*What to produce:* Go through the data below and copy each line where the word "above" occurs.

*Input data:*
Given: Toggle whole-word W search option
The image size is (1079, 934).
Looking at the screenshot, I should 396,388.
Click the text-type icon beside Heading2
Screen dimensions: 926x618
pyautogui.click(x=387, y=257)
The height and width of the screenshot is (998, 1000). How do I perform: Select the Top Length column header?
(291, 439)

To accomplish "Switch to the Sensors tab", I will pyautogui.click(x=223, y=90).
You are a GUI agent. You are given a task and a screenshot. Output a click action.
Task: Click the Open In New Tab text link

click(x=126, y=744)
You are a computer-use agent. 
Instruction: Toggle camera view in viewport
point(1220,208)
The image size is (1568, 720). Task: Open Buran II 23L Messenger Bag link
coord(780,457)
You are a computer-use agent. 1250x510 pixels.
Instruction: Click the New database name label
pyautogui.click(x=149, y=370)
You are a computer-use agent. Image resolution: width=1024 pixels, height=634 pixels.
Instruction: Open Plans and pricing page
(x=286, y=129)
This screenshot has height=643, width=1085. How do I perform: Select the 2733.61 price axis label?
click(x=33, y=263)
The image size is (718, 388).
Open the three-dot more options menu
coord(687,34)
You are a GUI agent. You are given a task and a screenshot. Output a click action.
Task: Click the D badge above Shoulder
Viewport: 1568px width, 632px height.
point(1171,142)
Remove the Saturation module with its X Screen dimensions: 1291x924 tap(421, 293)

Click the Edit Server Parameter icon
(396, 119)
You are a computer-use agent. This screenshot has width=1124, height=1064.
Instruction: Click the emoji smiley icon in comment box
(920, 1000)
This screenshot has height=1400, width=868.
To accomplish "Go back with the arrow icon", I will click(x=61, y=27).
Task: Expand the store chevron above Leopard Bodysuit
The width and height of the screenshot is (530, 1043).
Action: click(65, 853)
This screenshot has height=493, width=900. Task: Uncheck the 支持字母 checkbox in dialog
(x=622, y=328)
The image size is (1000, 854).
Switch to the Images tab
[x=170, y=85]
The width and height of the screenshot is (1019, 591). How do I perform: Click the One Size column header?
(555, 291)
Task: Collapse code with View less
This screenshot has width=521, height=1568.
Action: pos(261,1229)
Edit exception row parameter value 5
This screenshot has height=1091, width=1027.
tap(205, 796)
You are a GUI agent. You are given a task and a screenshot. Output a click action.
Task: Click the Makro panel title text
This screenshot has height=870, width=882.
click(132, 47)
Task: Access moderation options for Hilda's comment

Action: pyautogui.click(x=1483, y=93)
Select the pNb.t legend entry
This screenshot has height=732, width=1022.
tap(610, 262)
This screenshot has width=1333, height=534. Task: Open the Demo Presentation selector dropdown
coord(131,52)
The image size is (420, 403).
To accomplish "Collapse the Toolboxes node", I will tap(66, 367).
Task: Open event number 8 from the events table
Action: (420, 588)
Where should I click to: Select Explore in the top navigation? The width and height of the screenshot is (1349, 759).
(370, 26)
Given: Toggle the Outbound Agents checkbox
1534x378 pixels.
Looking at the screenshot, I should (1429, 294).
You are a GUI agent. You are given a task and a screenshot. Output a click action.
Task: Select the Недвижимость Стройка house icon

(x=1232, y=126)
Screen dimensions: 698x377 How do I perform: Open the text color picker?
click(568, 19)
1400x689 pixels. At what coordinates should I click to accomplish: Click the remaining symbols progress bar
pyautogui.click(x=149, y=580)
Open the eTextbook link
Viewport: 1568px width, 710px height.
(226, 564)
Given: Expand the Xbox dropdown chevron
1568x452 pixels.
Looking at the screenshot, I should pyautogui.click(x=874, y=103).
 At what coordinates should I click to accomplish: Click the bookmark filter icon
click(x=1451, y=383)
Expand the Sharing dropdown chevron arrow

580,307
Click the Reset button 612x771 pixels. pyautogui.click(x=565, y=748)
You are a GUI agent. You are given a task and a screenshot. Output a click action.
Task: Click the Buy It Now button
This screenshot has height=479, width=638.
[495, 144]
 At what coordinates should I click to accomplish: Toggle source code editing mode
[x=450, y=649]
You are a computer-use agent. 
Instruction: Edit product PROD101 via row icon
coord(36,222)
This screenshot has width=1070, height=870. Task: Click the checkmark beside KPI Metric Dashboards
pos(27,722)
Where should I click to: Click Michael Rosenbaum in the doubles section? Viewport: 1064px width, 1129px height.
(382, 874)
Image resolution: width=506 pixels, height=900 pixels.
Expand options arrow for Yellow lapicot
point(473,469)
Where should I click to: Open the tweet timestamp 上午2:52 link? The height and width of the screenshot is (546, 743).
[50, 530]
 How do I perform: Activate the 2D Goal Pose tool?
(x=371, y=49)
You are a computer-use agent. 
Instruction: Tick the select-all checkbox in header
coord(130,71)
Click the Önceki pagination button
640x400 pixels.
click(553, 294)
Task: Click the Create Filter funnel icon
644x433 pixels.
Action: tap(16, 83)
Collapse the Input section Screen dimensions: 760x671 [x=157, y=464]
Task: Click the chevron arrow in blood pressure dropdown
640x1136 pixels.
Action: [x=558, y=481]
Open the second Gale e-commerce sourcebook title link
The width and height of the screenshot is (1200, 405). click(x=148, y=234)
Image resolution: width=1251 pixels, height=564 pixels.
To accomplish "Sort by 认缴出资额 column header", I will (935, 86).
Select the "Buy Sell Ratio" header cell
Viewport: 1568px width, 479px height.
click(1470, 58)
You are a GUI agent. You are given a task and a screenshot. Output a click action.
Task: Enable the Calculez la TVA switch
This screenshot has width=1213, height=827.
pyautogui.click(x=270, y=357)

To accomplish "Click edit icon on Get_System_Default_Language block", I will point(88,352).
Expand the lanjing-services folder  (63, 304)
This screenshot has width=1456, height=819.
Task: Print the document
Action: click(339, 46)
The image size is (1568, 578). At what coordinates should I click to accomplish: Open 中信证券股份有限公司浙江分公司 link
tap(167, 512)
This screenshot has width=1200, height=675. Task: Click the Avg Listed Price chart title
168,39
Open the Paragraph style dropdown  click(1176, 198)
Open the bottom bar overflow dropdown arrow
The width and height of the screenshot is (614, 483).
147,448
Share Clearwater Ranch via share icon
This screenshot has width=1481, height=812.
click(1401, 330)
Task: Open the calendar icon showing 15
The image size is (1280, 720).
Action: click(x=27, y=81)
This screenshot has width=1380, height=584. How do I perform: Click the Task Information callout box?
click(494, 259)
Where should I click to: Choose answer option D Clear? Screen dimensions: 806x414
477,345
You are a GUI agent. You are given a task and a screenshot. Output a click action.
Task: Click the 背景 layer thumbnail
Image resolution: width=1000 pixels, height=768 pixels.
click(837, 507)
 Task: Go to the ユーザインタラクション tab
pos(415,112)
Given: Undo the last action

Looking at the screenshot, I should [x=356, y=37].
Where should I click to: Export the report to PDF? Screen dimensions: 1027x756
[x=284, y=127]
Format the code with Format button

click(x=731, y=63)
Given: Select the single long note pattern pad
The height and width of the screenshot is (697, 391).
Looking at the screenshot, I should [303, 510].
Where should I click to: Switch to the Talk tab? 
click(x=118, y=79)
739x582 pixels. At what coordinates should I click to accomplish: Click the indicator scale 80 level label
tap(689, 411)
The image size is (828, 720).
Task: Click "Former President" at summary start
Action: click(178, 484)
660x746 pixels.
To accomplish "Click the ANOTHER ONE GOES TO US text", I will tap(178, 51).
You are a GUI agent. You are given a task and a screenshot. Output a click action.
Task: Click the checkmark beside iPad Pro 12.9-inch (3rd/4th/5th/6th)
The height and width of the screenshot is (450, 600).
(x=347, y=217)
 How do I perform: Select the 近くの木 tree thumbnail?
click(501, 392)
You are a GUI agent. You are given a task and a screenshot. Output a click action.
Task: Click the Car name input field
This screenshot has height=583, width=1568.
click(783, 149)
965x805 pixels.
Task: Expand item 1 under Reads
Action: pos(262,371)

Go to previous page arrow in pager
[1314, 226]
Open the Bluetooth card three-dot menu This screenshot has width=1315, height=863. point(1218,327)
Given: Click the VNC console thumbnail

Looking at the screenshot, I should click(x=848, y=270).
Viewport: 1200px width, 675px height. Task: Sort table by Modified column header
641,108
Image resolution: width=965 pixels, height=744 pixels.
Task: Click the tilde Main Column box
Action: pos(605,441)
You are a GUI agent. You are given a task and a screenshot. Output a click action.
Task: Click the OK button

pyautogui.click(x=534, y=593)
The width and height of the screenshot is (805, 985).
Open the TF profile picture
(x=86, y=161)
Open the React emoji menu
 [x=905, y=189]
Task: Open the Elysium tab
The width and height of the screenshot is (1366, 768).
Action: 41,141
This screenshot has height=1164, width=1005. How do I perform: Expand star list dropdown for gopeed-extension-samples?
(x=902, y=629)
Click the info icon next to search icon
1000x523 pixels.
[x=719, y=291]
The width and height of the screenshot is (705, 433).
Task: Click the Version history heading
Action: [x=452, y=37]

*Output:*
Task: Click the D badge above Shoulder
Task: Expand the store chevron above Leopard Bodysuit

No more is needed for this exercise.